3 minute read / Nov 12, 2014 /
Why Your SaaS Startup Needs a VP of Customer Success Sooner Than You Might Think
The modern SaaS startup asks marketing to fill the top of the funnel, sales to qualify and close leads, and customer success to retain customers. Conceptually, this trinity works in unison to grow a business rapidly.
But sometimes, SaaS companies struggle with this model, particularly when churn rates increase in a business. The knee-jerk response may be to ask how to change the customer success team’s structure or incentives to increase the revenue at risk save rate (the fraction of dollars that might have churned, if not for the efforts of the customer success team).
But the churn problem may be the symptom of improper pre-qualification up-stream in the sales and marketing workflows. Imagine a very effective sales team that is able to sell freezers to eskimos. In other words, the sales team closes all kinds of customers, both who truly benefit from the product and those who may not.

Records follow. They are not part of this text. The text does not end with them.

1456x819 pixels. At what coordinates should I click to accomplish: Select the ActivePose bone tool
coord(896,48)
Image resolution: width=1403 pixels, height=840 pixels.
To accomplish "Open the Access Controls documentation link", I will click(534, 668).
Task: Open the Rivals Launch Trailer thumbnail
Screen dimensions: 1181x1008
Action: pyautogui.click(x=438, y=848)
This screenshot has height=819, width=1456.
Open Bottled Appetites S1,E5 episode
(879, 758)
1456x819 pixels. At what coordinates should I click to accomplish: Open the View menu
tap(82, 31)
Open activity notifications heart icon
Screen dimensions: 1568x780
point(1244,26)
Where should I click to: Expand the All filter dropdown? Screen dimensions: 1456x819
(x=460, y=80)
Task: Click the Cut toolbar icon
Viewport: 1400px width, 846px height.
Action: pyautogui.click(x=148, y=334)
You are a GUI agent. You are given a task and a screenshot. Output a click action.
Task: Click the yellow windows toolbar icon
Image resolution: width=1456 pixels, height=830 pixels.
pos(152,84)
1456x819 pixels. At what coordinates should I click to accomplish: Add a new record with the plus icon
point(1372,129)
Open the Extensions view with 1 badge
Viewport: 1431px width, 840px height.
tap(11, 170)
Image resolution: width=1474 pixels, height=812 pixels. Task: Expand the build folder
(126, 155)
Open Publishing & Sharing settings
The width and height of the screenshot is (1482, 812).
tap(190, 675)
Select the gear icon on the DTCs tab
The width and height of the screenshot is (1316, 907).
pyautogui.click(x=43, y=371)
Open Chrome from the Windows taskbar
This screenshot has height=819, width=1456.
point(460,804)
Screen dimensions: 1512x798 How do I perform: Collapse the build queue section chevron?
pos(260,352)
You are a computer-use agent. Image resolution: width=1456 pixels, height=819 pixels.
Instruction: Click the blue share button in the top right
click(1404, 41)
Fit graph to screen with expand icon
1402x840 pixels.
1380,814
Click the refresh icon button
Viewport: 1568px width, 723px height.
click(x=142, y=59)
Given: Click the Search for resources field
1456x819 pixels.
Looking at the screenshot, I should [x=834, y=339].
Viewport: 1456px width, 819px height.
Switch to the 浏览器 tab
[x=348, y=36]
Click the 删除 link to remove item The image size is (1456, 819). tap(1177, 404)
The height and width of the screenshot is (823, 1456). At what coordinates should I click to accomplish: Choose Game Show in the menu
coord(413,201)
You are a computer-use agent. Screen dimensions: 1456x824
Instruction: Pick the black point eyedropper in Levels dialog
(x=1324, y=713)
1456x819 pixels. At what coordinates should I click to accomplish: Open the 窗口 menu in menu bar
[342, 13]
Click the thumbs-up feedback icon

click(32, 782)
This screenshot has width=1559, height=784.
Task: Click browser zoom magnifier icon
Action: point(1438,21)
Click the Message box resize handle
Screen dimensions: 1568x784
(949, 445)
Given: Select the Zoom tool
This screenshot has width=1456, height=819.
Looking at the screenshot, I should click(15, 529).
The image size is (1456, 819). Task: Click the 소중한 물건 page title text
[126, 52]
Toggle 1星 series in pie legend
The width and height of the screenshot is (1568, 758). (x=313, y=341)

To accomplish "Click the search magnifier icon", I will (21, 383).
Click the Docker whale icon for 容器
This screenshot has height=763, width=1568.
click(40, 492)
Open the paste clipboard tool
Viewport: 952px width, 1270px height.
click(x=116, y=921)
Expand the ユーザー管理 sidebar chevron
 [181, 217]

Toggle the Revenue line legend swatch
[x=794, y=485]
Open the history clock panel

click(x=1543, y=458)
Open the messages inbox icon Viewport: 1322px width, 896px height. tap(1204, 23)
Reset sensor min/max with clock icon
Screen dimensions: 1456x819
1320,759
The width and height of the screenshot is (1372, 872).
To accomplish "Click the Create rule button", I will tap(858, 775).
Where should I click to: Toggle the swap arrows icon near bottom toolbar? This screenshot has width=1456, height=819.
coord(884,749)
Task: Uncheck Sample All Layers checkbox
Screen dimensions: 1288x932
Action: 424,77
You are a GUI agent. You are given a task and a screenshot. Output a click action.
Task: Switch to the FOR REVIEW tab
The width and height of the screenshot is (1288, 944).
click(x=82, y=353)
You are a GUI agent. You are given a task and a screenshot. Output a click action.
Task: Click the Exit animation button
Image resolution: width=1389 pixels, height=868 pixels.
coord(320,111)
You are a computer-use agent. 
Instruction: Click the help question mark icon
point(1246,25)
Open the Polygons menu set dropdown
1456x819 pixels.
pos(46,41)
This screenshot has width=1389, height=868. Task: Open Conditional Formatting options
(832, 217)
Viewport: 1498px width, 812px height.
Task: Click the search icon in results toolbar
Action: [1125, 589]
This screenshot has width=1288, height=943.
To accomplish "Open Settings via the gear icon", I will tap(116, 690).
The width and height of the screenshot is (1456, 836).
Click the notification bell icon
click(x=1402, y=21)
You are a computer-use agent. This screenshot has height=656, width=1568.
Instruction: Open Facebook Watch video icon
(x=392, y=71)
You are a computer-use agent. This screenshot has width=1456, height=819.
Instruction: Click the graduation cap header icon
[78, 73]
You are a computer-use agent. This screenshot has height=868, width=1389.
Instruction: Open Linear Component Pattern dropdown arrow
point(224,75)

As sales velocity increases and revenue balloons, churn rates rise in tandem. Pretty soon, many of the prequalified customers cancel their subscription, churn rates expand and the customer success team struggles to meet their target save rate, despite working furiously to manage the flood of poorly qualified customers.
Further investigation may reveal the sales team is selling ahead of the product and engineering team’s ability to release features. For example, this could be because the product team is behind schedule.
In order to decode the churn puzzle, the leaders of each of these four teams (product, marketing, sales and customer success) must collaborate on defining the right goals for each team and balancing the needs of each. The marketing team commits to generate a certain number of leads to feed the sales team who signs up for quota depending on the product team’s ability to deliver features on time. Meanwhile, the customer success team rallies to save a certain fraction of revenue.
All of these goals are in tension and are interconnected. If the customer success team isn’t represented by a peer in the management team, customer retention challenges triggered by events upstream may not be surfaced in time to avoid large increases in churn rates.
As the chart above shows, when churn rates rise, a startup begins to burn much more capital to maintain the same revenue, so this is an important problem. For a hypothetical SaaS company, the difference in cash needs between a 4% monthly churn and a negative 4% monthly churn is close to 90% less capital. (Negative net churn occurs when the revenue from existing customer base grows fast enough to offset the loss of churned customers.)
While putting off hiring a leader of customer success may seem like a reasonable business decision, for fast-growing SaaS companies, the investment will pay off handsomely in the form of a well aligned team, properly structured goals across the organization and substantially better capital efficiency of the business.